Art. 10. Création d’un fond d’appui du service universel,
Le législateur ne distingue pas entre (accès universel et service universel). La création de ce fond est problématique en ce sens que les 3% du chiffre d’affaire par opérateur, imposé par le décret de 2003 (modifié et complété en 2009 relatif au service universel), n’ont pas été utilisé de façon rationnelle. La question qui se pose, où est passé la politique algérienne du service universel de puis 2003 ? Comment ces fonds ont été utilisés ? Autant de questions qui se posent à ce propos.
Art. 19/ 3. La notion de mandat, c’est une avancée remarquable de la part des pouvoirs publics s’agissant la limitation du mandat des membres de l’autorité. Toutefois, la tendance mondiale en matière de mandat, est de définir un mandat pour 5 ans renouvelable (puisque l’avant projet de loi fait référence à la tendance mondiale en la matière).

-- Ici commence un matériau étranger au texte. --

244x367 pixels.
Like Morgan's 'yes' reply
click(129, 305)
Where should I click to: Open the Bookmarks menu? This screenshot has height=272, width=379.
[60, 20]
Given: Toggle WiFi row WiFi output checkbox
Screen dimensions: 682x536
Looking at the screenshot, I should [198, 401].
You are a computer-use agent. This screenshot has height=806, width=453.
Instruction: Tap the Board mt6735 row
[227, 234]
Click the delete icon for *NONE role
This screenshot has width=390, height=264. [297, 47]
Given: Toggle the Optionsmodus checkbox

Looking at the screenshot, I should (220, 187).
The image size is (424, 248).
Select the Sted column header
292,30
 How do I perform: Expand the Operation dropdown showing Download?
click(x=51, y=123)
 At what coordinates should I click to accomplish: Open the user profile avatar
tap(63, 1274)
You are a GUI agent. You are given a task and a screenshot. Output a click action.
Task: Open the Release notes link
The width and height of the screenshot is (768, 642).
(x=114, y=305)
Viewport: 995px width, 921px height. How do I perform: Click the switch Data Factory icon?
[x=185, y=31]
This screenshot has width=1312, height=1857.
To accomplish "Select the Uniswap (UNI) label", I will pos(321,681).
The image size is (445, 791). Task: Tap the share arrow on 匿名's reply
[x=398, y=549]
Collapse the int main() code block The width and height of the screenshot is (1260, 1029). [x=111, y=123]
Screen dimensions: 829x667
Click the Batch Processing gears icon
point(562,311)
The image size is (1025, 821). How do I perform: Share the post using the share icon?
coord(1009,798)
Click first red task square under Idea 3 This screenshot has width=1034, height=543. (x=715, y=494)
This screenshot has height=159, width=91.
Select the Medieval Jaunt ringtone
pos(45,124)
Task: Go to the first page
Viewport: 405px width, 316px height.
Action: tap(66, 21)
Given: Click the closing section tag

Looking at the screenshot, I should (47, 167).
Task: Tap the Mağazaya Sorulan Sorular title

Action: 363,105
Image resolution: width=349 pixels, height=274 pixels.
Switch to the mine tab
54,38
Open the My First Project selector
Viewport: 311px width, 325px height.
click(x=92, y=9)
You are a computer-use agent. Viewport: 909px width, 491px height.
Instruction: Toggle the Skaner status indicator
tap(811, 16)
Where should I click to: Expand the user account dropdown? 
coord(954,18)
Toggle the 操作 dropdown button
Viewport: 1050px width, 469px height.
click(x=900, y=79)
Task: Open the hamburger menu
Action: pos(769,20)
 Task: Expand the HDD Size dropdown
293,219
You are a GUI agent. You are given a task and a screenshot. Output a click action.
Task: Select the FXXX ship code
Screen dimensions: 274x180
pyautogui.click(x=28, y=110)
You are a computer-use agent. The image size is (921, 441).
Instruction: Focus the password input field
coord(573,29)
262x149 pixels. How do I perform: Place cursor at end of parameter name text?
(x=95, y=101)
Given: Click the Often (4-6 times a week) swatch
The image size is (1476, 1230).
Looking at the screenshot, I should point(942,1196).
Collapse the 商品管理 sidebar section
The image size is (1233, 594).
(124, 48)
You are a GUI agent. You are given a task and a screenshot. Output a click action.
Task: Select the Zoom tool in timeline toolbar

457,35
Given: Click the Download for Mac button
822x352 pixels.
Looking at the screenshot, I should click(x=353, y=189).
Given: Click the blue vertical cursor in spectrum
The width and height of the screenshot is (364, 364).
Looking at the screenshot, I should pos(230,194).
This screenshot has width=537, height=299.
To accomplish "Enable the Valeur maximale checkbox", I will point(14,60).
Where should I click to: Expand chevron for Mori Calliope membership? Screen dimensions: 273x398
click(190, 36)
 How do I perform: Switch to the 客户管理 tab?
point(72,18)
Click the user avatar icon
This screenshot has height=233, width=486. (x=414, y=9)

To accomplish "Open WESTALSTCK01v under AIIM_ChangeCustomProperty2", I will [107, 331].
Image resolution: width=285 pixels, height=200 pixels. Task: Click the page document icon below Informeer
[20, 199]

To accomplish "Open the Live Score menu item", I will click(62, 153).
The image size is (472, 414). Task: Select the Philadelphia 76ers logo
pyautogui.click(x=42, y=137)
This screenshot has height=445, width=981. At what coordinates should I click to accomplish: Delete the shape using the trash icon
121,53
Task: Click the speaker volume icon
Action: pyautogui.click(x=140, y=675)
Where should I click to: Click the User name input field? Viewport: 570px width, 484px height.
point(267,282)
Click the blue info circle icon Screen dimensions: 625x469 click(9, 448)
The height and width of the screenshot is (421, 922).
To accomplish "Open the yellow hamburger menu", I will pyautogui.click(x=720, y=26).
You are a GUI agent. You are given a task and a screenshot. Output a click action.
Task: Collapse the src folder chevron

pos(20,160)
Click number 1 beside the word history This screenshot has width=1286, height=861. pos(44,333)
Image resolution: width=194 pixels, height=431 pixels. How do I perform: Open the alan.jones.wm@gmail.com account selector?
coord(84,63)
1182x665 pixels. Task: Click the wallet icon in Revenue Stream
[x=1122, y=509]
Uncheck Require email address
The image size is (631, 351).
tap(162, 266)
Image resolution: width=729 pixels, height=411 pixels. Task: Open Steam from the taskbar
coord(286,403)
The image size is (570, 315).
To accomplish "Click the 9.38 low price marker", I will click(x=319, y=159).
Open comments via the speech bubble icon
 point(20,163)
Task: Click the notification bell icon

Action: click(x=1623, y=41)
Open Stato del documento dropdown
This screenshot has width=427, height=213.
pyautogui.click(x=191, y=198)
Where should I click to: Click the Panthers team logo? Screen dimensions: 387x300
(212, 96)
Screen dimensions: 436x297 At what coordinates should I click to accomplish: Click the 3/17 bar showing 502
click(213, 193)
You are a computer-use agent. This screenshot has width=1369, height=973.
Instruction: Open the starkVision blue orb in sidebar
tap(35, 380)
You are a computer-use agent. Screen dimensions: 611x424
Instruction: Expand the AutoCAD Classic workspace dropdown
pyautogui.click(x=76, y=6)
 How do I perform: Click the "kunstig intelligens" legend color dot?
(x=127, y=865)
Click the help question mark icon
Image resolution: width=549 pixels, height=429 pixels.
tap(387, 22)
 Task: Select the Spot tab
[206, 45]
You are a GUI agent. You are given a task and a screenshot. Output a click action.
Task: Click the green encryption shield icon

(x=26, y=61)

En ce qui concerne la désignation des membres de l’autorité, les pouvoirs publics ne semblent pas ouvrir la possibilité de désignation à d’autres instances telles que l’APN et le Conseil de la nation et, préfèrent garder les dispositions de la loi 2000-03 ; à savoir que le monopole de désignation est attribué exclusivement au président de la république. En somme, la toute nouvelle autorité est d’avance taxée comme dépendante du pouvoir exécutif. La meilleurs des solutions est d’opté pour le partage de la compétence de désignation des membres avec d’autres instance (surtout APN et CN). S’agissant de la qualité des membres, le législateur ne fait aucune référence à l’expertise des membres à désigner. L’expertise en la matière est requise et renforce l’indépendance de l’autorité d’un point de vue fonctionnel.
Art. 22. Les décisions de l’ARPT peuvent l’objet d’un recours en annulation auprès du Conseil d’Etat. Cette disposition est critiquable : Le juge administratif ne connais pas la technique (une expertise en matière d’interconnexion ou en matière de fréquence hertziennes est plus que requise pour qu’un juge rende une décision) ; cette remarque est fondée dans la mesure où, avec plus de 10 ans de régulation du secteur, le Conseil d’Etat n’a rendu aucune décision (excepté 2 décisions où il rejette les requettes pour vice de forme). En France par exemple, les décisions de l’ARCEP (autorité de régulation des communications électroniques et des postes), sont passibles d’un recours auprès du Conseil d’Etat, si elles touchent les prérogatives de puissance publiques, mais d’un autre côté, certaines de ses décisions sont passibles de recours devant la Cour d’appel de Paris (si elles traitent les techniques de régulation ou un contrat : exemple des conventions d’interconnexion etc.) Il est pertinent en somme, de faire le trait entre deux types de décisions que l’ARPT peut prendre : celles prises comme (protecteur de l’ordre public économique à travers les prérogatives de puissance publique, retrait d’autorisation par exemple), donc doivent être soumises à l’appréciation du juge administratif ; et celles prises dans le cadre de ses missions de régulation du marché (contrat d’interconnexion par exemple qui sont des convention de droit privé, en matière de règlement des différent et d’arbitrage) qui doivent donc être soumises à l’appréciation du juge judiciaire, soit le juge des contrat (la Cour d’appel d’Alger).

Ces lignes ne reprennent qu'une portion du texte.